◆ STATED TASK: Copy out the records word for word, starting at the line that contains "The height and width of the screenshot is (720, 1280). In" and ending after the line that contains "center [65, 265].".

◆ DATA:
━━━━━━━━━━━━━━━━━━━━━━━━━━━━━━

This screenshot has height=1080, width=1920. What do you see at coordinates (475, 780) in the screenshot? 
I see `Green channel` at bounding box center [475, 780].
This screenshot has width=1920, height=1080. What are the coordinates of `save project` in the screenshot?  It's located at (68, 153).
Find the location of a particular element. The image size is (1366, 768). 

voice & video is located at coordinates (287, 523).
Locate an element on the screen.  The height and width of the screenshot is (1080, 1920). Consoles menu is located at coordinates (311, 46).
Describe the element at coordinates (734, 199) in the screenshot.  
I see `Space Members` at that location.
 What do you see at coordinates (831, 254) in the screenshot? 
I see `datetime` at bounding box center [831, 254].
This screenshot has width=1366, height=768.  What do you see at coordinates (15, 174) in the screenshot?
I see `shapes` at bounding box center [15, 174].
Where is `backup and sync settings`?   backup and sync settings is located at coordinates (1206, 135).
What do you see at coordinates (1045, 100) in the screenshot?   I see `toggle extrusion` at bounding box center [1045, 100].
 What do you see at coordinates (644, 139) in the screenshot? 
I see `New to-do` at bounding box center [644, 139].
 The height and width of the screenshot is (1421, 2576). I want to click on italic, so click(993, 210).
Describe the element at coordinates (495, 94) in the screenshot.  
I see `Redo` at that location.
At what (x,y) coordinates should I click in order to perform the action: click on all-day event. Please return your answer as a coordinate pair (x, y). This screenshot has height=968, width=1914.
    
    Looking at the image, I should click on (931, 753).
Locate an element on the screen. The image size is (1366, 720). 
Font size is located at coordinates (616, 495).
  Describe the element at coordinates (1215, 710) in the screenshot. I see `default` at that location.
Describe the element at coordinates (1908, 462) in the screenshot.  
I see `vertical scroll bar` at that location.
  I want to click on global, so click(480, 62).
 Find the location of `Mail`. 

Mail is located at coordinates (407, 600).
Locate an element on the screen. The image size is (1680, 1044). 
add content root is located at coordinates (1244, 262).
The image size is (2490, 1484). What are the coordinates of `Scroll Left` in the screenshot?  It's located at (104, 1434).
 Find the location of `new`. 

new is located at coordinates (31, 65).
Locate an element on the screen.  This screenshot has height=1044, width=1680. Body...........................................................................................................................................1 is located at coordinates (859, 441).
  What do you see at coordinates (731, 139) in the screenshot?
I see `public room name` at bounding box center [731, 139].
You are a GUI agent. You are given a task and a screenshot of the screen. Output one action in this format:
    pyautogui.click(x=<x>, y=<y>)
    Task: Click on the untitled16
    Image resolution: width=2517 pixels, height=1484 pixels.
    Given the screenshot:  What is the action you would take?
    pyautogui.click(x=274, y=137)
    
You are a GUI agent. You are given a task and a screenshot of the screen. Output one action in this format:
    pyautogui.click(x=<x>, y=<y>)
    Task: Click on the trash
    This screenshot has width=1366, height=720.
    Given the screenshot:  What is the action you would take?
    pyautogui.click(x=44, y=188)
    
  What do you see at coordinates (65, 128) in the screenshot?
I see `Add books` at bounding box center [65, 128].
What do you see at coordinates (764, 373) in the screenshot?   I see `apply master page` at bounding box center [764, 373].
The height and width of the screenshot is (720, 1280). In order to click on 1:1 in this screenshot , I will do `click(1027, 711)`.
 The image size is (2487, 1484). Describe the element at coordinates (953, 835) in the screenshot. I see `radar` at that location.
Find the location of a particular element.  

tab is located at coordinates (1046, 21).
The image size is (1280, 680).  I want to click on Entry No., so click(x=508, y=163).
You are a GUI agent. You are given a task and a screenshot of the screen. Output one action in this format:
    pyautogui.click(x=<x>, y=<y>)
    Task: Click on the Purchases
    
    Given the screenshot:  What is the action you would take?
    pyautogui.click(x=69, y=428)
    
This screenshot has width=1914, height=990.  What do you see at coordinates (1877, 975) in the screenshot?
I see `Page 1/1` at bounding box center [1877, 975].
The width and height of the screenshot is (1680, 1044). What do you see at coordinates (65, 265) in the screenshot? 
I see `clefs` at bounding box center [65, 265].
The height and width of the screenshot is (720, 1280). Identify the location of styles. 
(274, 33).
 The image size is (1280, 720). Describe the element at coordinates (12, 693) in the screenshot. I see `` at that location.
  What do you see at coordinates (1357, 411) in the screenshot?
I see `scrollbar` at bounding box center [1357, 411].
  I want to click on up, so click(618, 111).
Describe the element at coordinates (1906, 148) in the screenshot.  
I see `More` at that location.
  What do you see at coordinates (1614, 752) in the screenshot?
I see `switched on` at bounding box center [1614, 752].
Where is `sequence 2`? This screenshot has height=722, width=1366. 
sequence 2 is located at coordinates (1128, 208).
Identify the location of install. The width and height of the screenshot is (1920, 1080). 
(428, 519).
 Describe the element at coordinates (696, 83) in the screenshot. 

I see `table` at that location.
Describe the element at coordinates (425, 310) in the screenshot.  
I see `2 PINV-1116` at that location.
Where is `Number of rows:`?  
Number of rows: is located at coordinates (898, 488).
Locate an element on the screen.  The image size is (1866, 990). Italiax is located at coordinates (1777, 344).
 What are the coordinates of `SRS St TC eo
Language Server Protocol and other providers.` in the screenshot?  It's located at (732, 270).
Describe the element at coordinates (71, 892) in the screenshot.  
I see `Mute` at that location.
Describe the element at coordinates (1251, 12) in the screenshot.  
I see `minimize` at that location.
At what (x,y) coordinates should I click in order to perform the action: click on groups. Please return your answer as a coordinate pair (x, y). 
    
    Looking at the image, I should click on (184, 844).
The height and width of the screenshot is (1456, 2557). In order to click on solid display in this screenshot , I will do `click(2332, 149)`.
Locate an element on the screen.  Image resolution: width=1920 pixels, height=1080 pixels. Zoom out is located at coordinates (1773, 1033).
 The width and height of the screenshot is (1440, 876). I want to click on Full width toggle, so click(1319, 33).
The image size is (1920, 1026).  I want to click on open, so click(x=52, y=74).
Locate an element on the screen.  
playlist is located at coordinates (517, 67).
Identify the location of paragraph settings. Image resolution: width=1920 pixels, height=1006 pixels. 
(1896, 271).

━━━━━━━━━━━━━━━━━━━━━━━━━━━━━━

◆ RESULT OF THE TASK:
The height and width of the screenshot is (720, 1280). In order to click on 1:1 in this screenshot , I will do `click(1027, 711)`.
 The image size is (2487, 1484). Describe the element at coordinates (953, 835) in the screenshot. I see `radar` at that location.
Find the location of a particular element.  

tab is located at coordinates (1046, 21).
The image size is (1280, 680).  I want to click on Entry No., so click(x=508, y=163).
You are a GUI agent. You are given a task and a screenshot of the screen. Output one action in this format:
    pyautogui.click(x=<x>, y=<y>)
    Task: Click on the Purchases
    
    Given the screenshot:  What is the action you would take?
    pyautogui.click(x=69, y=428)
    
This screenshot has width=1914, height=990.  What do you see at coordinates (1877, 975) in the screenshot?
I see `Page 1/1` at bounding box center [1877, 975].
The width and height of the screenshot is (1680, 1044). What do you see at coordinates (65, 265) in the screenshot? 
I see `clefs` at bounding box center [65, 265].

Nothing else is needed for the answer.